As AI systems move into government, defence and other high-consequence environments, control over the underlying infrastructure is becoming as important as model performance.
What happened
London-based Valarian raised a $50M Series A led by NEA, bringing its total funding to $70M. Lightbank, XTX Markets, Sequel and LitVC also participated.
The company builds infrastructure intended to help enterprises and governments deploy AI while retaining greater control over sensitive operational data, system access and security. The round also marks NEA’s first European investment focused on defence and dual-use technology.
Why it matters
Sovereign AI is expanding beyond the question of where a model is hosted.

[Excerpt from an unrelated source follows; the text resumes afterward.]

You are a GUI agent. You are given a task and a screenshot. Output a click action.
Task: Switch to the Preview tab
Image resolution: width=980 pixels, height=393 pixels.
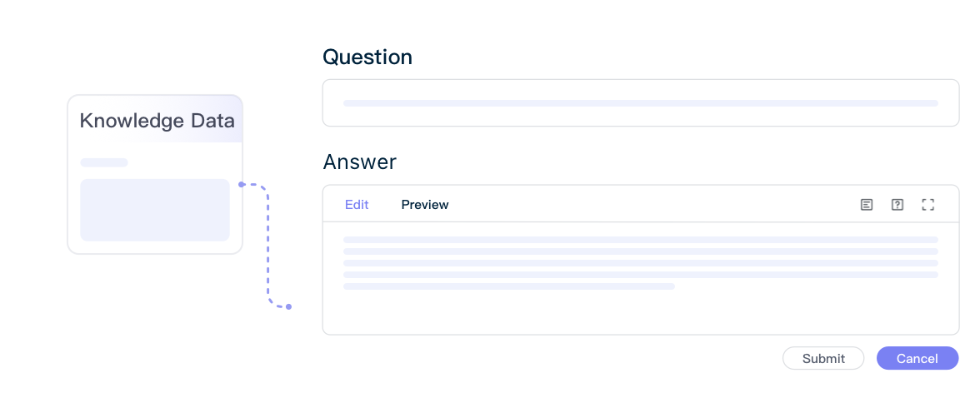point(425,205)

Organisations operating in regulated or security-sensitive environments increasingly want control over data movement, permissions, deployment and the surrounding software stack.
That creates room for infrastructure companies positioned between model providers and end users, especially where relying entirely on external platforms is considered too risky.
The bigger picture
European dual-use technology is attracting larger pools of institutional capital as governments and enterprises rethink digital sovereignty.
Valarian sits inside a broader shift toward AI systems that can be adopted without surrendering control over sensitive workflows. The value may increasingly sit not only in the model, but in the trusted infrastructure that makes the model deployable.